# Assigned task
The lines below starting at the line containing "This screenshot has" and ending at the line containing "Given: Show repository in Finder" are to be repeated exactly, with both ends kept and nothing else added.

START Source material

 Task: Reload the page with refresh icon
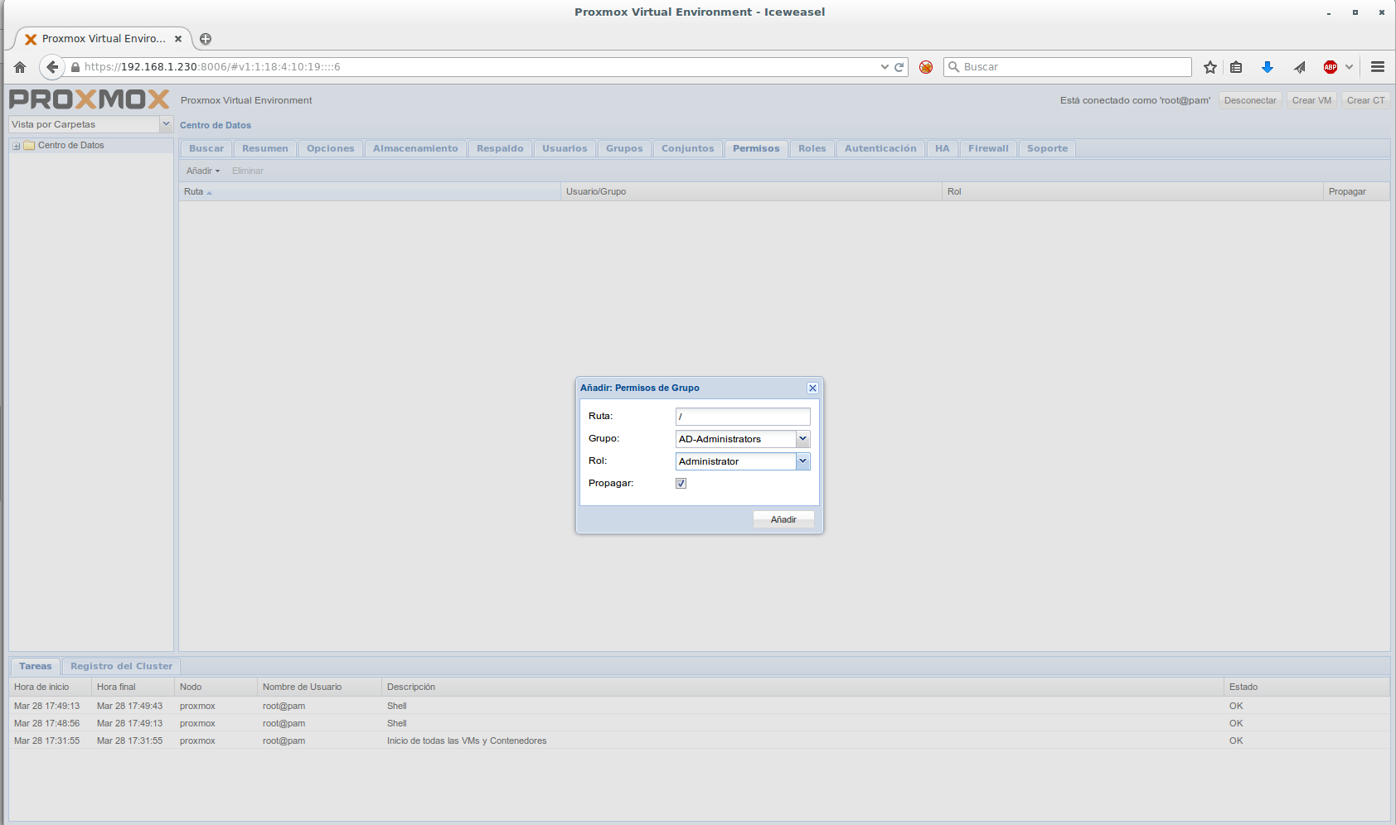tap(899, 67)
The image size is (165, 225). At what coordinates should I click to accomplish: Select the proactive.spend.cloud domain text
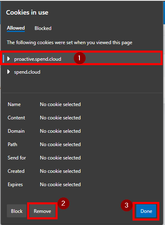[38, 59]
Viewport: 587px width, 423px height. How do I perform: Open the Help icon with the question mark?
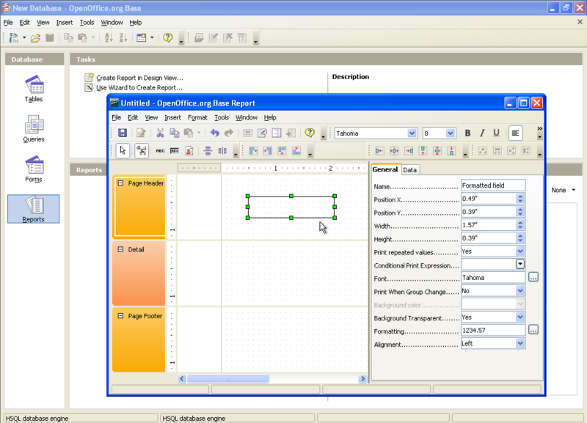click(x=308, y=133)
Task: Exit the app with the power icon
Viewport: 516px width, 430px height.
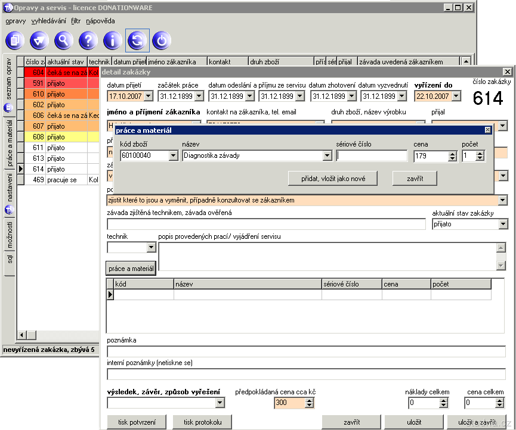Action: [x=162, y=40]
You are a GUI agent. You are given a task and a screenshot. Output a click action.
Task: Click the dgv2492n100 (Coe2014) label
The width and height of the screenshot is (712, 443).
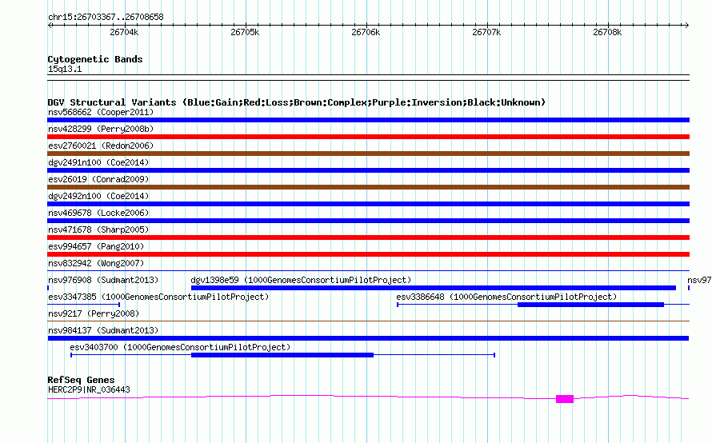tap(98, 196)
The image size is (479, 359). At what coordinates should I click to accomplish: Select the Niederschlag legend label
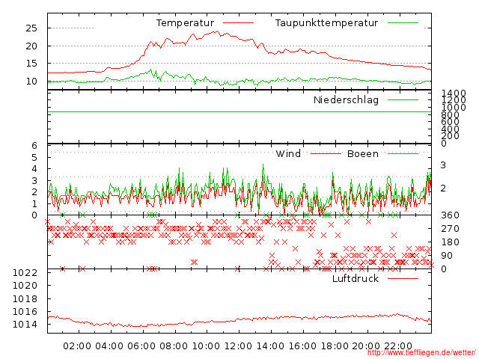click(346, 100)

END Source material
START Source material

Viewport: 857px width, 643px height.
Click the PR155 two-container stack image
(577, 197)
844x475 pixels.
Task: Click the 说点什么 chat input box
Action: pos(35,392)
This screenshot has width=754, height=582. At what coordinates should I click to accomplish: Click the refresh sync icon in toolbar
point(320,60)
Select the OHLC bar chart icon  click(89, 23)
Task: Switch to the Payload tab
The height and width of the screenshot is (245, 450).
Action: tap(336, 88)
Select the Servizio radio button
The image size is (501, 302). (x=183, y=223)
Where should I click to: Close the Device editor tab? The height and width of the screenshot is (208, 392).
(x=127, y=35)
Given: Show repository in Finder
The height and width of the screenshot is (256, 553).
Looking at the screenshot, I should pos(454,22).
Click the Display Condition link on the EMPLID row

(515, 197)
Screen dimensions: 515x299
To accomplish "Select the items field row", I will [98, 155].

END Source material

# Task response
This screenshot has width=754, height=582. At what coordinates should I click to accomplish: Click the refresh sync icon in toolbar
point(320,60)
Select the OHLC bar chart icon  click(89, 23)
Task: Switch to the Payload tab
The height and width of the screenshot is (245, 450).
Action: tap(336, 88)
Select the Servizio radio button
The image size is (501, 302). (x=183, y=223)
Where should I click to: Close the Device editor tab? The height and width of the screenshot is (208, 392).
(x=127, y=35)
Given: Show repository in Finder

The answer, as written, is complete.